= WHAT IS ASKED =
A. Using the blog post about the Challenge Conference below, decide whether each statement agrees with it: (i) Phil Jensen is dean of St Andrews Cathedral, Sydney; (ii) the writer talked with Greg about ministry on Saturday night; (iii) the writer was raised in the Pentecostal tradition. Answer yes or no for each and quote the deciding words.
B. Please copy, word for word, the stretch of the blog post about the Challenge Conference below from "even though today" through "for another time..".

= DOCUMENT SECTION =
· · ·
Wednesday, September 19, 2007

Watch This

I've embedded the Video i mentioned in the last post on this blog...because i believe it is that important for my Christian friends to see..so scroll down to the bottom of this blog and hav a look...really recommended..

Challenge Conference

I was away last weekend for Challenge Conference 2007...every year, Christians are asked if they would like to go for a conference that challenges them to full-time ministry...and i would say that i was really challenged and humbled by the experience....

Phil Jensen, dean of St Andrews Cathedral, Sydney, challenged Christians as to how we wanted to spend the rest of our lives..and n exposed greatly the lie behind materialism that runs this world..and the reality of the Christian gospel..

our conversations with fellow Christians who likewise were considerin the possiblity of full time Christian ministry sometime in their lives were realli helpful n encouragin...i saw how urgent was the need for ministers for the gospel...anywhere in the world and that the greatest duty of ministers was to train a new generation of ministers to carry on the preachin of the gospel..the scripture thus speaks of Paul trainin Timothy and raisin him like a son who in his turn trained others...the baton needs to be passed on...and i finally began to see the good that Dad had done in raisin mi as a Christian..

even though today i will say there are things i disagree with him from the pentecostal tradition in which i was raised....because i believe (and quote me on this) that the pentecostals are wrong and unbiblical about some things..especially predestination...but that is for another time..

i had a good talk with Greg about ministry on Sunday night also...in which i told him about all the brutal realities of ministry that only minister's children see and which no one tells you...and the pain and sacrifice involved...and he understood fully..finally i saw that neither Dad nor myself were alone..in 1 Corinthians Paul sheds tears over the people he pastored and the pain they caused him..and no one in ministry can be any different..

and now i begin to understand the costs and the suffering inherent...but also the great honour and privilege..and i thank God that there are Christians whom i can relate to in this area..men like Mark Driscoll whose video on You-tube, "A Good Soldier" i recommend highly..he famously said that modern men hav so many issues becomin Christian because they "dun want to worship a wimp they can beat up"..
· · ·
= DATA ENTRIES =
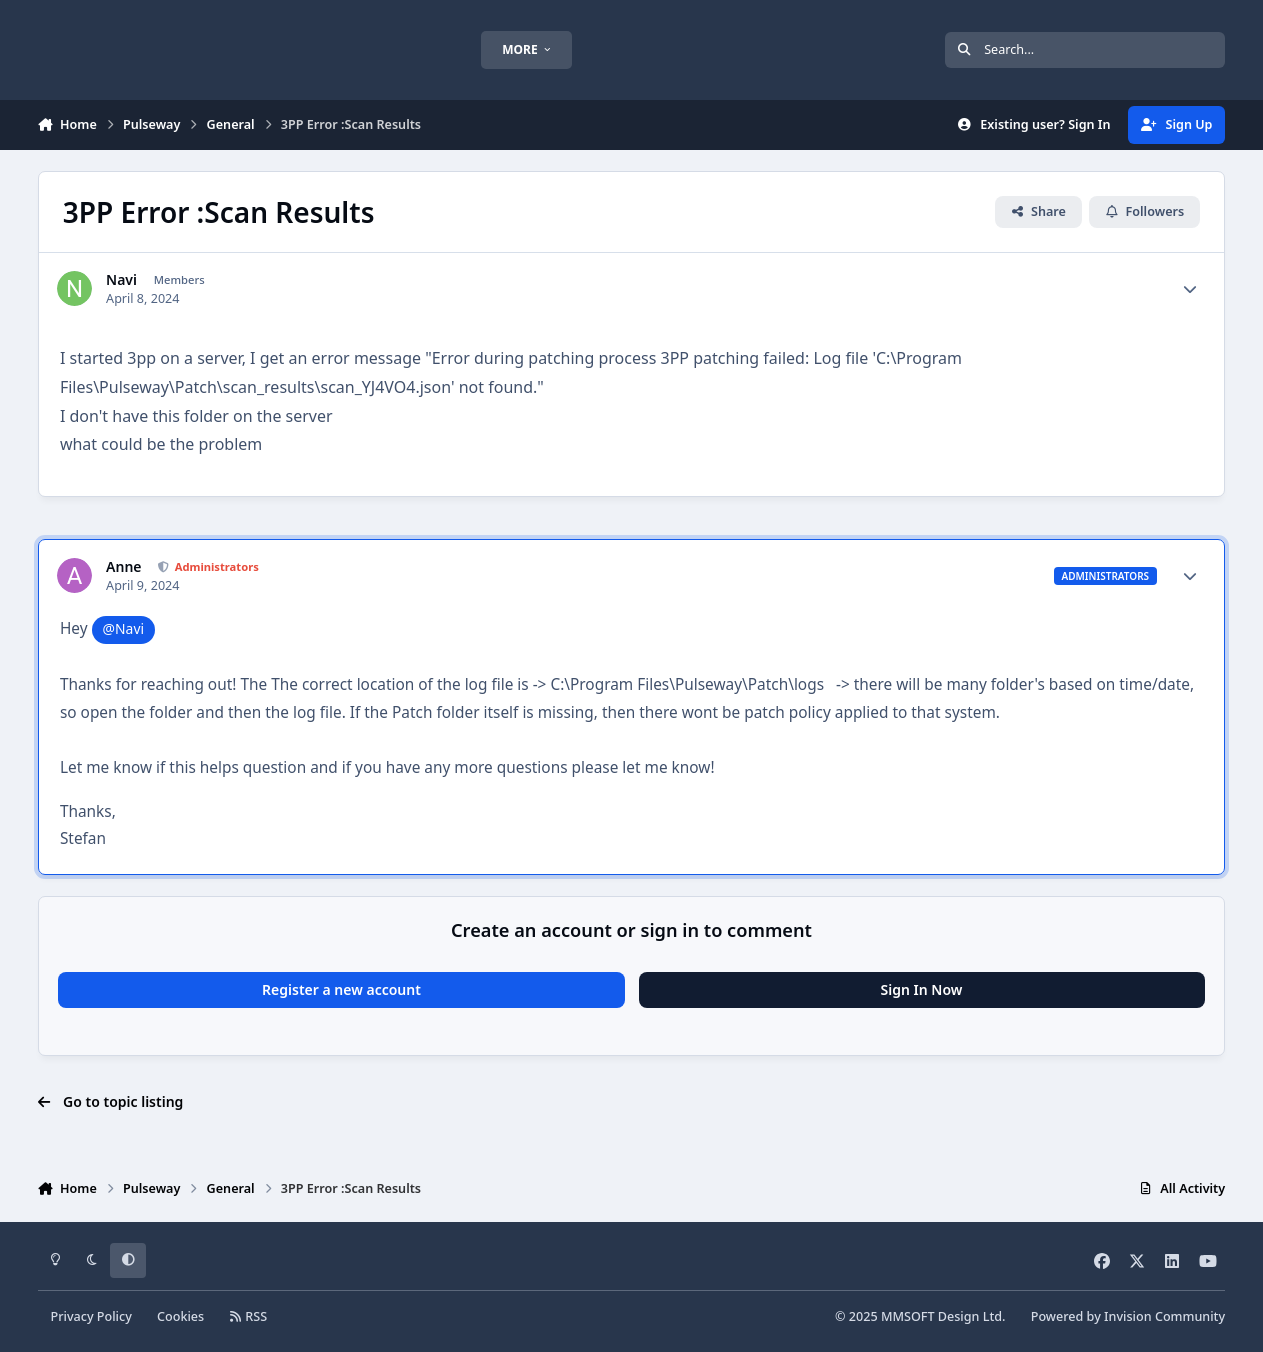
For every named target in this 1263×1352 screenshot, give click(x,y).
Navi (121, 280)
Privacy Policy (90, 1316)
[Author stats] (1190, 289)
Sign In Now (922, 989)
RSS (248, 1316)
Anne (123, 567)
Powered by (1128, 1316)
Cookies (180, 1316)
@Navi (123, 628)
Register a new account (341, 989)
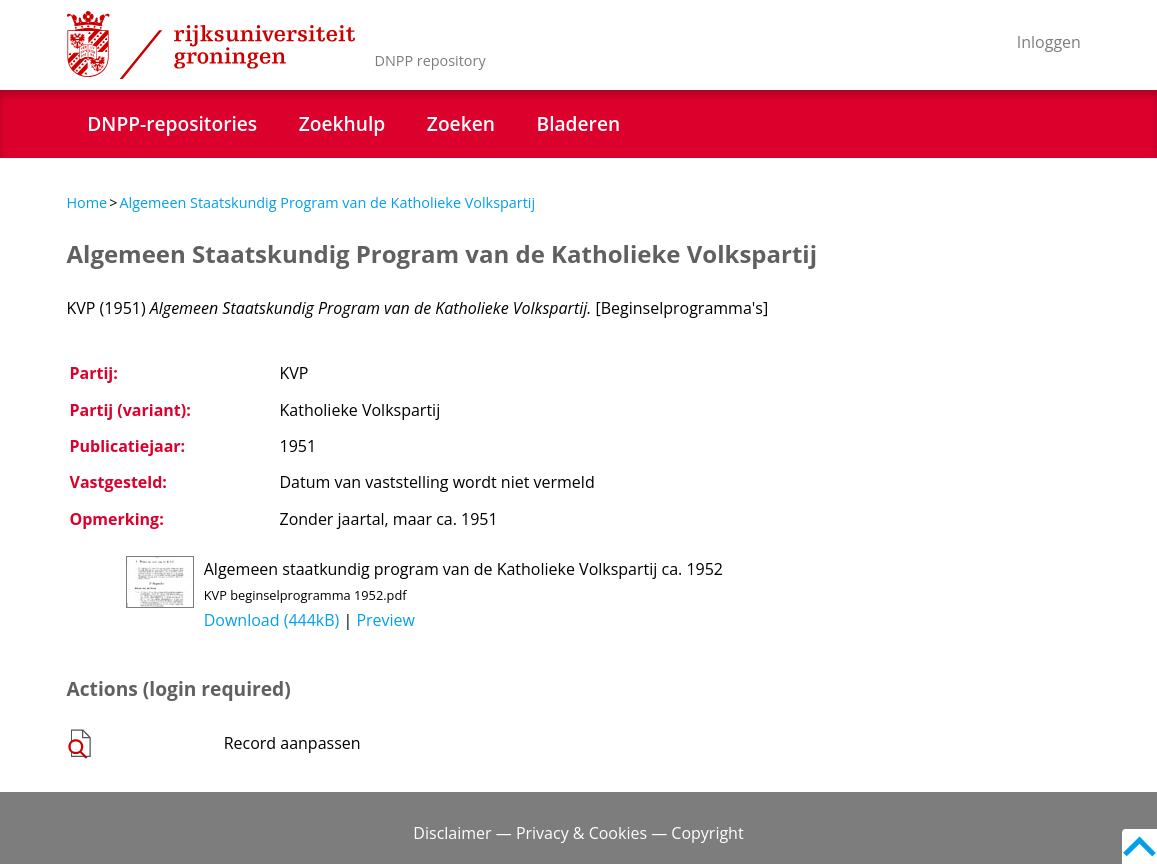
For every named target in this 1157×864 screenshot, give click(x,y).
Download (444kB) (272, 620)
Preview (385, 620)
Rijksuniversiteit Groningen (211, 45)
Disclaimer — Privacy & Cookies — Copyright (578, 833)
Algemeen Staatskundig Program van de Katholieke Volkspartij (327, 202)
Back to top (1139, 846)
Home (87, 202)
· · ·
= ANSWERS PROVIDED =
A.
(i) Yes: "Phil Jensen, dean of St Andrews Cathedral, Sydney"
(ii) No: "i had a good talk with Greg about ministry on Sunday night also"
(iii) Yes: "the pentecostal tradition in which i was raised"

B.
even though today i will say there are things i disagree with him from the pentecostal tradition in which i was raised....because i believe (and quote me on this) that the pentecostals are wrong and unbiblical about some things..especially predestination...but that is for another time..